Similar to standard exchange-traded funds that closely track an index or a basket of stocks, leveraged ETFs move in the same direction as the underlying index they track. The main difference between standard and leveraged ETFs is that the returns — and losses — can be either doubled or tripled when investing in leveraged ETFs.
This type of ETF offers a potentially higher reward than standard ETFs, but with a higher risk. The opposite is also true — you can lose more money than you would investing in nonleveraged ETFs, especially if you hold leveraged ETFs longer than a few days.
Because of this type of ETF’s complexity, beginner investors should either avoid them altogether or be prepared to take the losses if their investment goes the wrong way.
A leveraged ETF uses debt and derivatives — such as swaps or futures — to leverage its exposure to an index. This makes the ETF move twice or three times the index it tracks. Most leveraged ETFs are designed to magnify the benchmark’s returns in one trading day, which makes them an excellent tool for day traders.
However, this also makes it a high-risk investment for those who plan to hold it for the long term. That’s because leveraged ETFs aren’t as simple as they seem. You won’t earn 300% on a triple-leveraged ETF investment if the index moves 100% in one year. Leveraged ETFs are rebalanced daily, meaning the ETF must rebalance its exposure to the index by buying or selling swaps to maintain the 2x and 3x leverage. The value of your position changes with that.

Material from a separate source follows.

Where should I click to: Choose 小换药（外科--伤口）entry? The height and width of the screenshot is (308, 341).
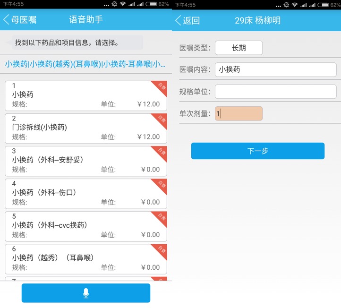pyautogui.click(x=80, y=193)
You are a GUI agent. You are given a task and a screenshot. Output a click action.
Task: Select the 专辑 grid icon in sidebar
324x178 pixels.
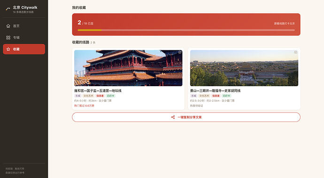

Here’s how that would work in a real-life scenario with a $1,000 investment in a 2x leveraged S&P 500 ETF:
- Suppose the S&P 500 moves up 2% in one day. A standard ETF that tracks the index would also move 2%. However, your 2x leveraged S&P 500 ETF moves 4%.
- Congratulations, you earned $40! Close the position now and keep your profit. Keep the ETF in your portfolio, however, and things could quickly change.
- The S&P 500 drops 4% the next day. Your $1,040 is now 8% (2 x 4%) down. That’s $956 remaining. Cut your losses and invest in something else. But if you keep it, you could lose more.
- The S&P drops by another 3% the following day. You’re now another 6% in the red. Your starting $1,000 investment now stands at $898.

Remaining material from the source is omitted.